Chest CT scans are regulated due to infection control reasons at our center. Chest radiographs, we observed, often failed to reflect the degree of hypoxemia. Ground-glass opacities, especially milder ones are frequently radiolucent. Similarly, small airway disease cannot be readily appreciated on radiographs—which engendered our bronchiolitis postulation and bedside study. We define bronchiolitis as inflammation of noncartilaginous airways immediately proximal to the pulmonary acinus. In first half of April 2020, four among five severe COVID-19 ARDS patients had radiologic-physiologic mismatch and received protocolized MV below.

1. Measure postintubation lung mechanics without spontaneous breathing.

2. Assist pressure control ventilation; tidal volume (V_T) ≤ 8 mL/kg ideal body weight.

3. Optimize positive end-expiratory pressure (PEEP); incremental approach from 8 cm H₂o.

4. Lower Fio₂ promptly (target Spo₂ ≥ 90%); avoid hyperoxia to not exacerbate cytokine release syndrome.

Median preintubation Pao₂/Fio₂ (PF) ratio was 125.4 (range 92.9–160.0) on venturi mask 50%/nonrebreather mask. Respiratory static compliance values were ≥ 40 mL/cmH₂o. In all patients, Spo₂ ≥ 90% was achieved while lowering Fio₂ (range 0.3–0.5) and increasing PEEP (range 10–14 cmH₂o). Twenty-four hours later, median PF ratio was 220 (range 176.5–265.0). None required paralysis/prone positioning.

Pathophysiology

Alveolar pattern and bronchiolitis are well-accepted pathology in many acute viral bronchiolitis. In COVID-19, bronchiolitis as true viral-related pathology is gaining traction (3, 4). Physiologic-wise, bronchiolitis remains compatible with our findings suggesting positive recruitment potential, and we elucidate this, aided by physiologic changes observed in our 61-year-old female patient.
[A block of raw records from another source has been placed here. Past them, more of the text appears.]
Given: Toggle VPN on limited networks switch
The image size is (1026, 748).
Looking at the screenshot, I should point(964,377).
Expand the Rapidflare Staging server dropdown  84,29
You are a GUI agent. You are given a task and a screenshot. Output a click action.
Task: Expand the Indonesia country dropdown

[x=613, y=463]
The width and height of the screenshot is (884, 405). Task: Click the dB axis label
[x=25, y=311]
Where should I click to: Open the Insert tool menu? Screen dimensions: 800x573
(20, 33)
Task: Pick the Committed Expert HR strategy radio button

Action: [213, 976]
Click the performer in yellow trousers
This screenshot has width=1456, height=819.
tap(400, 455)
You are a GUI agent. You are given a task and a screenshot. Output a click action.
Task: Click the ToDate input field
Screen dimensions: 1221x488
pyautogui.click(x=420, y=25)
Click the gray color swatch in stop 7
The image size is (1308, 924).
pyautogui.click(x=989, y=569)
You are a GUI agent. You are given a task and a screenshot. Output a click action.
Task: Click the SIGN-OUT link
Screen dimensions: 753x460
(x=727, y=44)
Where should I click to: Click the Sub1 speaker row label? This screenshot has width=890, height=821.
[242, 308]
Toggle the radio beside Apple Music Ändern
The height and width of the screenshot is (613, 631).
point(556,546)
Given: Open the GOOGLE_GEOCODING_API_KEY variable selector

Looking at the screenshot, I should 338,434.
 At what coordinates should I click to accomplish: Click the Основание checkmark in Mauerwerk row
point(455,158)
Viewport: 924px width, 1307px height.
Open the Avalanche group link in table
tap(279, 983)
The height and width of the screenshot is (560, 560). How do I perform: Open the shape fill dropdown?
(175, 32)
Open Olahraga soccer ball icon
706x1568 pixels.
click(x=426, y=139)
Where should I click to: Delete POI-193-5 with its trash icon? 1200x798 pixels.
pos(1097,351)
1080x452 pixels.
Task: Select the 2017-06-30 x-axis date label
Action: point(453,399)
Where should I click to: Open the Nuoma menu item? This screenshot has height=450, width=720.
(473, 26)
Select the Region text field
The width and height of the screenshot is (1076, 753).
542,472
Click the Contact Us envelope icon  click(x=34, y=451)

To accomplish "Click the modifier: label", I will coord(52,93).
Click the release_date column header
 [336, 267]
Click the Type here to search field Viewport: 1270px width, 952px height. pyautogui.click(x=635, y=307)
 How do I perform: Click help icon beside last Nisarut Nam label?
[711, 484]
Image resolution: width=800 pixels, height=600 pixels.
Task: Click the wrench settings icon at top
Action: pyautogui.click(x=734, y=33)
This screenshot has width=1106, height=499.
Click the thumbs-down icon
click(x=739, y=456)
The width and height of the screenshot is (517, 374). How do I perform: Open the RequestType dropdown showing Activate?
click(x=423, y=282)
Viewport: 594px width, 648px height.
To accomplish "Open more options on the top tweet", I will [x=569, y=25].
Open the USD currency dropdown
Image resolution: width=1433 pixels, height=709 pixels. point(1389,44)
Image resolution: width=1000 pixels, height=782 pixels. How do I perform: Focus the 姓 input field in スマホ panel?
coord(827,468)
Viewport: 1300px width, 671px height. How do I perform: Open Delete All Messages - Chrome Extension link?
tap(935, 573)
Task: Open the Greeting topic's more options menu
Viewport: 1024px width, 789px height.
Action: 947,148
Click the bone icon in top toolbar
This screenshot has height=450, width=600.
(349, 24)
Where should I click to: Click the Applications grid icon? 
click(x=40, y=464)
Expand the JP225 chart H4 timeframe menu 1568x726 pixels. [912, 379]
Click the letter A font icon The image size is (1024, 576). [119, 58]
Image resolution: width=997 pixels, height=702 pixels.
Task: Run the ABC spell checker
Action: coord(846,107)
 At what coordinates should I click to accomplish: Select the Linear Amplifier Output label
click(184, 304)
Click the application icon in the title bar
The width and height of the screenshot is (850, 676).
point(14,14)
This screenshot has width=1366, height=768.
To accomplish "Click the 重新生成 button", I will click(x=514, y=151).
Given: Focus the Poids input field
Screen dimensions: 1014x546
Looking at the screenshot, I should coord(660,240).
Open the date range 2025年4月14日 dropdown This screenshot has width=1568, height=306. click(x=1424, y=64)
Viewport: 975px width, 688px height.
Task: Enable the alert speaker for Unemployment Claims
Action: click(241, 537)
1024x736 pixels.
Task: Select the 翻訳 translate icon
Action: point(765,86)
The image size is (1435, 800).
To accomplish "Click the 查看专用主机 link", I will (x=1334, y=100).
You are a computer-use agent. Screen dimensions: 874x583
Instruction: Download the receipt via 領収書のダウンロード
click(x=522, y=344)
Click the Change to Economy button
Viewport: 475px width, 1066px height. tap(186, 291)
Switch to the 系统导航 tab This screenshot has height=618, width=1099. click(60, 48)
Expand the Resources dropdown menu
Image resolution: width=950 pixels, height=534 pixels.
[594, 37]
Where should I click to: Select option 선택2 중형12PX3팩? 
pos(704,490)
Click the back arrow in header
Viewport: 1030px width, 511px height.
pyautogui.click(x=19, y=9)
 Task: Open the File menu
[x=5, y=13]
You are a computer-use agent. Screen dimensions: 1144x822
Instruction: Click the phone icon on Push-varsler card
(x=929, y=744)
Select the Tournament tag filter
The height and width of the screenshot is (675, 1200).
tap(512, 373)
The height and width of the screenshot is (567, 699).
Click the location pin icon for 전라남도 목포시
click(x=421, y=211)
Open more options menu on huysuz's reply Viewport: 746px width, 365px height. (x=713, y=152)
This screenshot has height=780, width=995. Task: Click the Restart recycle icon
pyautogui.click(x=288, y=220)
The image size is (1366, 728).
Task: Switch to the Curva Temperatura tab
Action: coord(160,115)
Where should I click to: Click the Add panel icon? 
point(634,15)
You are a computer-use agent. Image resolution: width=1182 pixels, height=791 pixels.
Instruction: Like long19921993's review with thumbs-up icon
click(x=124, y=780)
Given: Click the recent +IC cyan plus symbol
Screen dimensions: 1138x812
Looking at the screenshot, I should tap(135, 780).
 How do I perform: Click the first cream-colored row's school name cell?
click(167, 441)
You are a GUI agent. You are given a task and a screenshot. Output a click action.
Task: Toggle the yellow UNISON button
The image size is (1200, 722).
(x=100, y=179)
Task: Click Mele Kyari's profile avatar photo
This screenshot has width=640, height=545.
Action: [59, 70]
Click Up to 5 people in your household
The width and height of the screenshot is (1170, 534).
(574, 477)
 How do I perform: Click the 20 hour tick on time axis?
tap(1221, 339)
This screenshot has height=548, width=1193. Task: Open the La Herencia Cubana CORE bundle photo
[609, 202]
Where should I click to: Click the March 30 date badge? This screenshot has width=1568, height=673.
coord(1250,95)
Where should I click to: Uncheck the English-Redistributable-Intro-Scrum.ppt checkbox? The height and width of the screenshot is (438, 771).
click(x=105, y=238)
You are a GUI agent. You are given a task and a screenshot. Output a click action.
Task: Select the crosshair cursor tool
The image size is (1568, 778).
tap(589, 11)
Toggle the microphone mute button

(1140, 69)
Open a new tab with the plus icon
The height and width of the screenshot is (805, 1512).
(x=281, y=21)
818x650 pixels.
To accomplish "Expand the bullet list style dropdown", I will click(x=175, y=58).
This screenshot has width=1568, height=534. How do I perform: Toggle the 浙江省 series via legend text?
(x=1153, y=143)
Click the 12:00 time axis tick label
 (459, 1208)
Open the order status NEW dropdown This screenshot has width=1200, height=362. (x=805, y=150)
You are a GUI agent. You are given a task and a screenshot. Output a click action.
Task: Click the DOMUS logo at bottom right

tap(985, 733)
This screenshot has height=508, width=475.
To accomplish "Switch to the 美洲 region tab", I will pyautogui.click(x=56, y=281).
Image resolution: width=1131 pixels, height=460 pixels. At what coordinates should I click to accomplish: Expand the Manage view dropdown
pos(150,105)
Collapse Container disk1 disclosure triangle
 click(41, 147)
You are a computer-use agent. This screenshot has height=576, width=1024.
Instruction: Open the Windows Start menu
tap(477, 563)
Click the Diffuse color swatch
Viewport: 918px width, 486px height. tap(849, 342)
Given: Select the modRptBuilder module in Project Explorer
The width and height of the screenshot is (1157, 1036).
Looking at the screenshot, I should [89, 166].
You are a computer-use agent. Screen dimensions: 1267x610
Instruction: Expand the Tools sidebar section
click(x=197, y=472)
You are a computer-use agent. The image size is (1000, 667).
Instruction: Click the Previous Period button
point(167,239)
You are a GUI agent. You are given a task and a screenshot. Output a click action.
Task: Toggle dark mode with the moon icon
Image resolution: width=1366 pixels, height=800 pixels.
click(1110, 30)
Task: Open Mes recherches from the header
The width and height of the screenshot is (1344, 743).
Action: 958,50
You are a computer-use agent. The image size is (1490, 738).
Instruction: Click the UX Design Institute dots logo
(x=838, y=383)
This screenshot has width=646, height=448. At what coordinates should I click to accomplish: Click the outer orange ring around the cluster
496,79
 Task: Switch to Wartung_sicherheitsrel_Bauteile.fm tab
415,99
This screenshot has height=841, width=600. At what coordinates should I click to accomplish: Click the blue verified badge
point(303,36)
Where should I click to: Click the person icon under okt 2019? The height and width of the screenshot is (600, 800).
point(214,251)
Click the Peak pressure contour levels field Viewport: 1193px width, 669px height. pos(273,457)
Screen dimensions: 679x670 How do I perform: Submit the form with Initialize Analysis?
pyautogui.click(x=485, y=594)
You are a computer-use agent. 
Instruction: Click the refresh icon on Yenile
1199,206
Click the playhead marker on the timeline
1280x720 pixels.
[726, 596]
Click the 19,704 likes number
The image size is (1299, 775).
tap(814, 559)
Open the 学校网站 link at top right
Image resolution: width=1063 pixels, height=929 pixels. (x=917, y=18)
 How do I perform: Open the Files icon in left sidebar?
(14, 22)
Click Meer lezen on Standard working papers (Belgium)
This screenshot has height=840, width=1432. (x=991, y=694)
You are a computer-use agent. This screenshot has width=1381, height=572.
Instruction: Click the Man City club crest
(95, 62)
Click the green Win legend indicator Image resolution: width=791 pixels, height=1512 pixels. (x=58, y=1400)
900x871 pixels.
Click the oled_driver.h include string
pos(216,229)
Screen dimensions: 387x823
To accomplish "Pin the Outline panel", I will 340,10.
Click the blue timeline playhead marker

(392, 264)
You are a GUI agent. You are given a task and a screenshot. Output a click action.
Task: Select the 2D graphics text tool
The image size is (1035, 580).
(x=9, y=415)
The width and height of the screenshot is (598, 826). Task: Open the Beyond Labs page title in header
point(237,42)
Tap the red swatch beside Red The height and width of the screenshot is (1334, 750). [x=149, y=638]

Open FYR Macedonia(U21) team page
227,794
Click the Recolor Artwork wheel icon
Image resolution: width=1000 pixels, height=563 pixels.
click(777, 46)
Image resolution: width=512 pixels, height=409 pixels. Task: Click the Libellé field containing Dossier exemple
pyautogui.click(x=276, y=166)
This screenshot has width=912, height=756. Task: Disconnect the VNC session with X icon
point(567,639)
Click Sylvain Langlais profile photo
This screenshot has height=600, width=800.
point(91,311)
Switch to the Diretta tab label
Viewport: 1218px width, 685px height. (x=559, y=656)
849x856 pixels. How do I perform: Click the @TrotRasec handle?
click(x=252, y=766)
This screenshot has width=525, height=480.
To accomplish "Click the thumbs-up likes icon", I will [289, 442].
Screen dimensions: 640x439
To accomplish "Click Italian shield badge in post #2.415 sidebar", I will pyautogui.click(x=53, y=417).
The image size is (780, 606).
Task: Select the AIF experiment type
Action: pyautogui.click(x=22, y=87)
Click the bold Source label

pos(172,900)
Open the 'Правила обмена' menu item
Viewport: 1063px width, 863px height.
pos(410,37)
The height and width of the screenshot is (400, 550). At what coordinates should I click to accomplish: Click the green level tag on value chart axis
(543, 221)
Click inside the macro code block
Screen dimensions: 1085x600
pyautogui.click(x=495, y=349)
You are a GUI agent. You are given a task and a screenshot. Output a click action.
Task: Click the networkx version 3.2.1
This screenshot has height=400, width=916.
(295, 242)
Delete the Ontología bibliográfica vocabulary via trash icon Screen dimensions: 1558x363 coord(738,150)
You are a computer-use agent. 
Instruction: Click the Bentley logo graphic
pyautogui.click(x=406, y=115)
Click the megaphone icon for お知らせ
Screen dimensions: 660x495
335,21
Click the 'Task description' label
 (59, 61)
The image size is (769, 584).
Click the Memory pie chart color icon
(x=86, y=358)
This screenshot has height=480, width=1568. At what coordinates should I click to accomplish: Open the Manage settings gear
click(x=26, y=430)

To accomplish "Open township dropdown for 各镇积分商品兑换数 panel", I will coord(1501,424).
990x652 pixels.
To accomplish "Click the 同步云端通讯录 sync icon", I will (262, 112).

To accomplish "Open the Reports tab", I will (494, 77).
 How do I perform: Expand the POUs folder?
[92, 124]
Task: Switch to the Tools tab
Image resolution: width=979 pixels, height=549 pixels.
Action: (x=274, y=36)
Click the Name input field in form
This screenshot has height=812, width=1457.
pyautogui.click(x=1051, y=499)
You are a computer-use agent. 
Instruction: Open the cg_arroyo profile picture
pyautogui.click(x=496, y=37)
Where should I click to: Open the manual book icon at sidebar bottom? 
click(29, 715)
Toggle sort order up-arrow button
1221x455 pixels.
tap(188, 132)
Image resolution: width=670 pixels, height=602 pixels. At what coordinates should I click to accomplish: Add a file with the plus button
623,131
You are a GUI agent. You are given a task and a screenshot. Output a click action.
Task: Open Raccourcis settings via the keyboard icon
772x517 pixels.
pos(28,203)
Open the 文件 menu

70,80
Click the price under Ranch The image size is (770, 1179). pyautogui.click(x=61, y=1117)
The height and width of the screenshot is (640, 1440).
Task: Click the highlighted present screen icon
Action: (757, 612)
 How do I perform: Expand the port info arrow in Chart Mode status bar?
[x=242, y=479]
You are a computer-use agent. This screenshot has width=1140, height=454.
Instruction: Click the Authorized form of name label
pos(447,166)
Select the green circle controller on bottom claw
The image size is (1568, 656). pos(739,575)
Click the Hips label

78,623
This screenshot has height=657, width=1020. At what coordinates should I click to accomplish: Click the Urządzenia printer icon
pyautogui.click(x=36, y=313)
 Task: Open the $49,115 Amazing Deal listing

Bronchiolitis could be likened to age-related lung elasticity loss. Both lead to small airway closure, increased ventilation/perfusion (VQ) mismatch, and hypoxemia, which PEEP counters by increasing end-expiratory lung volume past the elevated “diseased” closing capacity. Exploiting Enghoff modification of Bohr’s equation’s drawback in physiologic dead space (V_D) calculation, that is, V_D disproportionately affected by VQ mismatch compared with shunt/diffusion limitation (5), expected physiologic effects on volume–control ventilation are:

1. reduced V_D, V_D/V_T,

2. increased alveolar ventilation, and

3. reduced global VQ heterogeneity; improved oxygenation.

Lung mechanics, arterial blood gas, and end-tidal Co₂ were repeated 10 minutes apart on unchanged MV settings/min ventilation except PEEP (5 and 14 cmH₂O). The results—reduction in V_D/V_T (0.27–0.11) and alveolar–arterial gradient (165.3–147.5), improvement in V_A (246.2–321.6 mL), and PF ratio (163.5–218.3)—lend strength to our postulation.